### Liberaries Importing

In [None]:
import pandas as pd
import numpy as np

### Data Importing

In [None]:
df = pd.read_csv('user_data_unlceaned.csv',index_col=0)
pd.set_option('display.max_rows',500)
pd.set_option('display.max_columns',500)

In [None]:
df.columns

In [None]:
df.head()

In [None]:
df.shape

### Data Cleaning

In [None]:
df.info()

The first thing can be noticed from the previous output is that the `Average Monthly Spend on Entertainment` data type is object when it should be integer.
The second thing is the null values in the `lifestyle choice` column

In [None]:
#exploring the Average Monthly Spend on Entertainment column
df['Average Monthly Spend on Entertainment'].head()

OK, We found the issue.
The currency sign beside the number is the reason why the column's data type is `object`.
lets get rid of it.

In [None]:
# firstly, let's make sure that there is no other currancy sign except the $ sign
currancy_sign = r'[€£¥₹¢]'
other_currancy = df['Average Monthly Spend on Entertainment'].str.contains(currancy_sign)
other_currancy.sum()

In [None]:
# removing the $ sign from the `Average Monthly Spend on Entertainment` column
df['Average Monthly Spend on Entertainment'] = df['Average Monthly Spend on Entertainment'].str.replace('$',"").astype(float)

In [None]:
df['Average Monthly Spend on Entertainment'].head()

In [None]:
#now, let's work on `Lifestyle Choice` column
#first, we need to count the null values
df['Lifestyle Choice'].isna().sum()

In [None]:
# The 9 values are not significant enough to impact the dataset, so we will drop them.
df.dropna(inplace=True)

In [None]:
df.info()

In [None]:
#now, lets explore the other columns
df.head(10)

I've noticed inconsistencies in the Gender column, with some values represented as ('M', 'F') and others as ('female', 'male').  so let's unify these.

In [None]:
#check value counts in the gender columns
df['Gender'].value_counts()

In [None]:
df['Gender'] = df['Gender'].str.replace('female','F').replace('male','M')

In [None]:
df['Gender'].value_counts()

In [None]:
#now, let's check if there is any duplicate in the dataset

df.duplicated().sum()

No duplicates

In [None]:
#checking duplicates amonge [['First Name','Last Name', 'Age', 'Gender']] columns

df[['First Name','Last Name', 'Age', 'Gender']].duplicated().sum()

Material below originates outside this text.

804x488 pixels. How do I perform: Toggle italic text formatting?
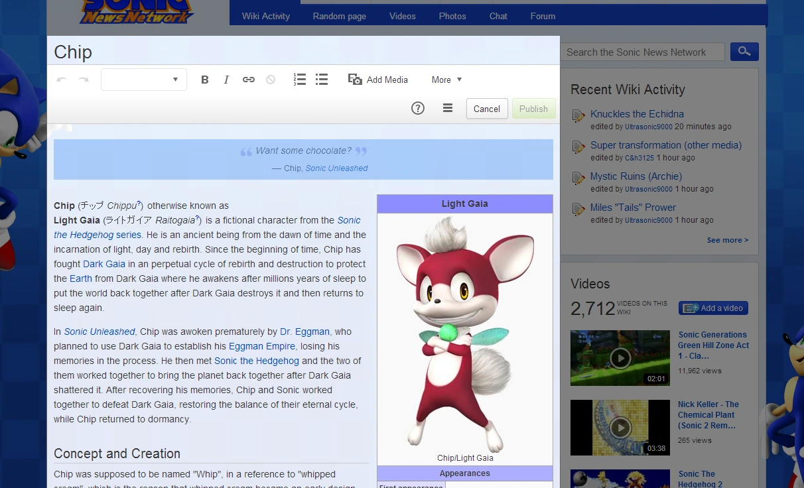(226, 80)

We need to check if these duplications are for the same people or just by chance, we going to check this by adding the `Location` column to the duplication check function.

In [None]:
df[['First Name','Last Name', 'Age', 'Gender','Location']].duplicated().sum()

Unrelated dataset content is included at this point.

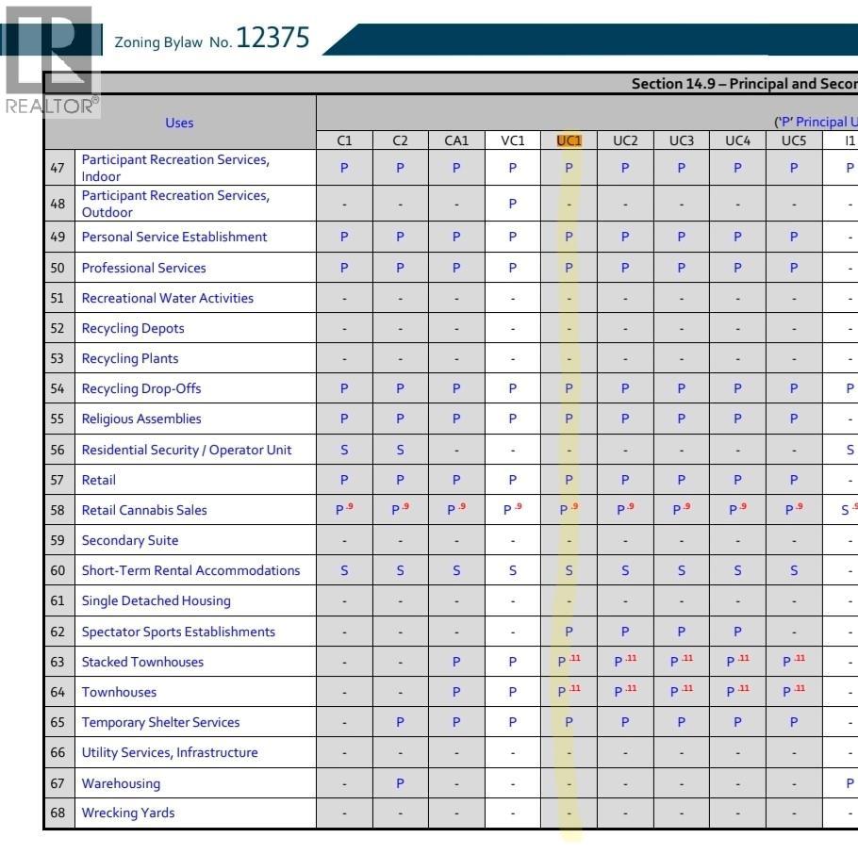Click the Zoning Bylaw No. 12375 title
858x854 pixels.
(x=212, y=39)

Ok, so we are gonna drop these 13 records to reduce redundancy as possible.

In [None]:
df.drop_duplicates(subset=['First Name', 'Last Name', 'Age', 'Gender', 'Location'], inplace=True)


After investigating the data more, we found that `Location` is a multivalue column. So, we need to expand this column to make the data exploration, aggregation, analysis more eaiser.

In [None]:
#creating City, State, Country from the Location dataset

df[['City', 'State', 'Country']]  = df['Location'].str.lstrip().str.split(',',n=2, expand=True)

In [None]:
df.columns

Now, we can drop `Location` column to prevent redundancy.


In [None]:
#drop Location column
df.drop(columns=['Location'],inplace=True)

In [None]:
#Rounding ['Number of Charity Donations in Last Year','Number of Professional Trainings Attended']

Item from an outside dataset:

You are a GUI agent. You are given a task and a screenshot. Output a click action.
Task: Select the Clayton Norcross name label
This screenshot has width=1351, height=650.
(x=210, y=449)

r_col = ['Number of Charity Donations in Last Year','Number of Professional Trainings Attended']
df[r_col] = df[r_col].round().astype(int)


In [None]:
df.info()

### DataBase Normalization

Our data after cleaning is 32-column, so it's worth cosidering normalization to facilitate the upcoming data analysis and visulization, as well as, making storing data in a rational database easier.
So we are gonna expand the `df` into 3 tables one for `Location` entity, the other for `User_details` entity, and the last one is our main table which is `Lifestyles`.

In [None]:
#creating Location_df

location_df = df[['City','State','Country']].drop_duplicates()
location_df['Location_ID'] = location_df.index+1
location_df.head()

In [None]:
#add Location_id to our main table to use it as a foriegn key

lifestyle_df = df.merge(location_df,on=['City','State','Country'])

In [None]:
#Checking df columns
lifestyle_df.columns

In [None]:
#Now we can delete location deletes from the main table
lifestyle_df.drop(columns = ['City','State','Country'],inplace=True)

In [None]:
lifestyle_df.shape

In [None]:
#creating User_details table
user_details = lifestyle_df[['First Name','Last Name', 'Age', 'Gender','Location_ID']]
user_details = user_details.copy()
user_details['User_ID'] = user_details.index + 1
user_details.head()

In [None]:
#add User_id to our main table to use it as a foriegn key

lifestyle_df = lifestyle_df.merge(user_details,on=['First Name','Last Name', 'Age', 'Gender','Location_ID'])

In [None]:
lifestyle_df.columns

In [None]:
lifestyle_df.drop(columns = ['First Name','Last Name', 'Age', 'Gender','Location_ID'],inplace=True)

In [None]:
lifestyle_df.columns

### Date Exporting

In [None]:
df.to_csv('user_data_CLEANED.csv')

In [None]:
lifestyle_df.to_csv('lifestyle_df.csv')

In [None]:
location_df.to_csv('location_df.csv', index=False)

In [None]:
user_details.to_csv('user_details.csv', index=False)